## Exercise instructions
(a) Which two new maintainers does the Exim 4.80 post welcome?
(b) Write what comes next in the Exim 4.80 post, starting after its last sentence.

## Given text
|---|
The Grumpy Troll

Ramblings of a grumpy troll.

The path to Exim 4.80

This is long, detailed and rambling. If you don't want the editorial, then
just peruse the git tree, including:

A while back, The Exim Maintainers held a mini-conf where we sorted out policy for issues such as "when do we release". We decided that if not forced sooner by something urgent or the wrap up of major new features, we'd release about every six months with whatever we have. Our previous release was 4.77 on October 10th, 2011, so we're about a month and a half late.

We're entirely a volunteer project, with nobody paid to work on Exim; as it happens, I'm currently between jobs and have used the time to get this release out. There were quite a few new features in 4.80; and, once again, some changes which affect backwards compatibility. As is usual, these are limited to security impacting changes, but this time the reasons are cryptographic and library based. Once it was clear that there were enough little issues building up, I bit the bullet and pushed a rewrite in which made things even worse, but got everything over and done with. Thus the version bump to 4.80.

The theme of this release is really security and authentication. There are no architectural changes, merely implementation details and improvements. I've sweetened the potion with build ease improvements.

We also welcome two new maintainers, Jeremy Harris and Todd Lyons.

It started when I found that I could no longer authenticate to Exim with GSSAPI. I had been doing this with Cyrus SASL, exporting $KRB5_KEYTAB into Exim's startup environment. After some investigation, I discovered that Heimdal had changed their code so that if a program had changed permissions then the environment variable would no longer be honoured, and there was no longer a way for Exim to use a keytab other than the default. Since Exim runs as non-root when receiving connections, this is distinctly non-optimal.

Initially I tinkered with the cyrus_sasl authentication driver, improving the debugging, letting it set the external Security Strength Factor (SSF) from the number of bits of encryption provided by TLS, confirming what could be seen, as I worked to verify that the problem was inside Heimdal.
|---|
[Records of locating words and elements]

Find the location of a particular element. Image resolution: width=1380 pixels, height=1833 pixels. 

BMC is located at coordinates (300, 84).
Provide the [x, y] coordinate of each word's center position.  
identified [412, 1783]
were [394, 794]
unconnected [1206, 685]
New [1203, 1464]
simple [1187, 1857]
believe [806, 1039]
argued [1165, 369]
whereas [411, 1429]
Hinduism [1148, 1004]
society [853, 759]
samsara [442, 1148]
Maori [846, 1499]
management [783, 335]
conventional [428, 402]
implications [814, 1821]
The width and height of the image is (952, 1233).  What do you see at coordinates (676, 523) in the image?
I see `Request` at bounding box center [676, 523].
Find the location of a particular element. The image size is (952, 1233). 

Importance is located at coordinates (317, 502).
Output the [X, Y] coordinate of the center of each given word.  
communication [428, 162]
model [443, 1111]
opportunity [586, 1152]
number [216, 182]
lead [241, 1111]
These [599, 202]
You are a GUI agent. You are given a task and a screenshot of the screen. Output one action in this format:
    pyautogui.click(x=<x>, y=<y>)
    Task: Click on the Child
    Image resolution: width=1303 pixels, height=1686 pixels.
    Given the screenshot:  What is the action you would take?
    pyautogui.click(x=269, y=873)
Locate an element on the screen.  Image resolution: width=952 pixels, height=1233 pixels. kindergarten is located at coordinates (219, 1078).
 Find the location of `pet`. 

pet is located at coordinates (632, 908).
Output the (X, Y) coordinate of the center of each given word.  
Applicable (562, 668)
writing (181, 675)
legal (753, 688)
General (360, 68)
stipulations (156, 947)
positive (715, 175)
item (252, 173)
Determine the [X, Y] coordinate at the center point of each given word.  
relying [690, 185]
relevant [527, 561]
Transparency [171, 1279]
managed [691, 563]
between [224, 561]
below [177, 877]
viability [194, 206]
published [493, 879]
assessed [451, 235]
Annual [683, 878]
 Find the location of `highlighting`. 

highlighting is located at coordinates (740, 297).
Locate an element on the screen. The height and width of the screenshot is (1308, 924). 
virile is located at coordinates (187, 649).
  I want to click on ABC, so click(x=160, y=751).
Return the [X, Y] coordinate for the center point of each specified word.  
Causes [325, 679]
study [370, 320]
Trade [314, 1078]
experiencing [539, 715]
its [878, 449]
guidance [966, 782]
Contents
|---|
## Replies
(a) Jeremy Harris and Todd Lyons.

(b)
Then in a couple of evenings after work I wrote a GSASL authentication driver, to “compete” with Cyrus SASL. There's nothing unusual in this, as Exim supports choosing either OpenSSL or GnuTLS, multiple database libraries, all sorts of backends. The only unusual item in this list is the OpenSSL or GnuTLS choice, which is an either-or selection at compile time, whereas all of the others can cohabit in a single Exim binary. Some time later, after some of the stuff below, I added a new lookup type of dbmjz, which takes a list of items as the key, joins them on ASCII NUL and uses that for looking up data in a DBM file. Yes, while Exim handles embedded NULs just fine in an email, it doesn't like them much in configuration rules, which use C strings. Well, with this lookup type, I had Exim able to use GSASL authentication, with passwords being looked up via dbmjz from a sasldb2 DB file. After asking for feedback, one sysadmin switched his production system to using it, as he appeared to feel that it was simpler and better than the alternative. Well, competition is healthy.

But by the time that authentication driver was written, I had confirmed that there was no API in GSASL's GSSAPI support for setting the server keytab. The two main SASL framework implementations, neither usable for servers accessing non-default keytabs, which servers should be doing if they're not granting system login access. So a week and a half later, again having some spare time in the evenings, I bit the bullet and wrote a second new authentication driver, heimdal_gssapi, to use the Heimdal libraries directly, and taking a server_keytab option. Goodbye environment passthrough, goodbye fragility, hello configuration all in one place, hello working Kerberos authentication for SMTP submission.

Both of these new authenticators are currently server-only. The GSASL one could stand to support client side too, it's a simple matter of programming. I'm not seeing a real use-case for Exim as a client to implement GSSAPI, but if one ever comes up, we can look into supporting it.

Along the way, rather than require users to embed all of the library rules for Heimdal into their Local/Makefile build config, I started adding pkg-config support, so that Exim's build system could ask a central tool used on most modern systems "hey, how do I find the include files and libraries for this component?". This is working rather well. It supports various lookup types and authentication types, both SSL libraries, and PCRE, since that is now no longer bundled with Exim. (Note: PCRE and Exim were written by the same author and PCRE typically wasn't available on systems when Exim was first distributed, so bundling was the sane option back then. It was removed from Exim for the 4.70 release.)

The coding died down for a while, as I got very busy job-hunting (with a friend, who decided to leave on the same day). Along the way, I nominated two occasional contributors to Exim for commit bits, which happened. So we're now up another two committers, with one of them having code in this release, as Jeremy has beaten the test suite into submission, so that he could refactor the ACL verification logic safely.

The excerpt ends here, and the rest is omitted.